On March 14, 2007, the WAA voted AGAINST Gamesa's wind plant development in the WAA watershed. Their vote is being ignored by Gamesa and Berwind, who frantically press on with the project. On May 4, 2007, WAA Director Walter Drzal set forth, in a letter published by the Somerset Daily American, exactly what Gamesa did to get WAA's conditional approval. Click here to read Mr. Drzal's letter. In December 2006 Gamesa gave WAA only general skeleton information to review - only five pages of Gamesa's full 673+ page plan. Based upon this skeleton information, the WAA gave a conditional approval in January 2007. The full detailed 673+ page project plan was not received by WAA until it was given to the WAA Directors by a private citizen on March 14, 2007. The full 673+ page project plan showed the true massive scope of the project which had not been disclosed by the 5 pages of information Gamesa provided the WAA in December 2006. Feeling "blindsided" by Gamesa, the WAA voted against the project on March 14, 2007. Click here to read the information Gamesa gave WAA in December 2006 to get their conditional approval.
Even though the WAA Directors were given only very basic, partial information on the wind plant, the WAA solicitor was quoted in news articles as saying that their vote AGAINST the wind plant is "largely symbolic" and has no effect to prevent the development. He also claimed that under the WAA/Berwind "LAND USE AGREEMENT", the WAA cannot prevent development in the watershed but can only take one of two actions - either
- approve the development outright, or
- approve it with conditions.
THIS IS INCORRECT.
The Pittsburgh lawfirm Tucker/Arensberg has reviewed the "LAND USE AGREEMENT" and determined that the WAA can stop any development in the watershed that will materially degrade their water supply. The WAA is not limited to approving the development outright or approving it with conditions. Read the Tucker/Arensberg opinion for yourself.
This only makes sense since Berwind would surely never want to degrade or pollute the water supply for 10,000 people. Certainly this agreement does not intend such an absurd result.

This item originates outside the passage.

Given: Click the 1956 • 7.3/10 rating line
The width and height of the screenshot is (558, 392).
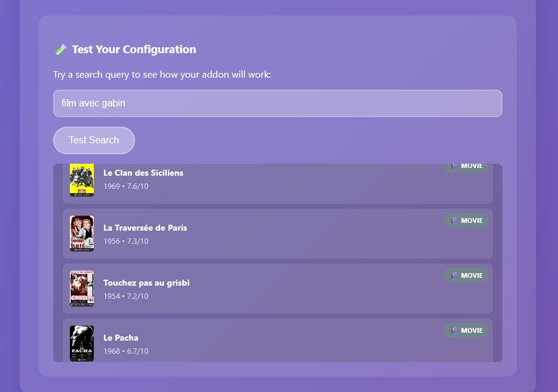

The WAA has the legal right to contest the project.
At the WAA meeting of 5/9/07, the Tucker/Arensberg letter was presented to the WAA Board and was discussed at length. The WAA solicitor then agreed that the WAA could stop the development and that they will have the opportunity to do so once they receive Gamesa's final plans for the project. Read what he said here. He also agreed that the conditional approval WAA gave for the project was not final approval. When the WAA receives Gamesa's final plans for the project they will determine if the development could materially degrade the watershed and will have the legal right to stop the project.
The WAA can and should take action to keep this development out of their watershed which provides the drinking water for 10,000 people. They will have the opportunity to do so once they receive Gamesa's "final plans".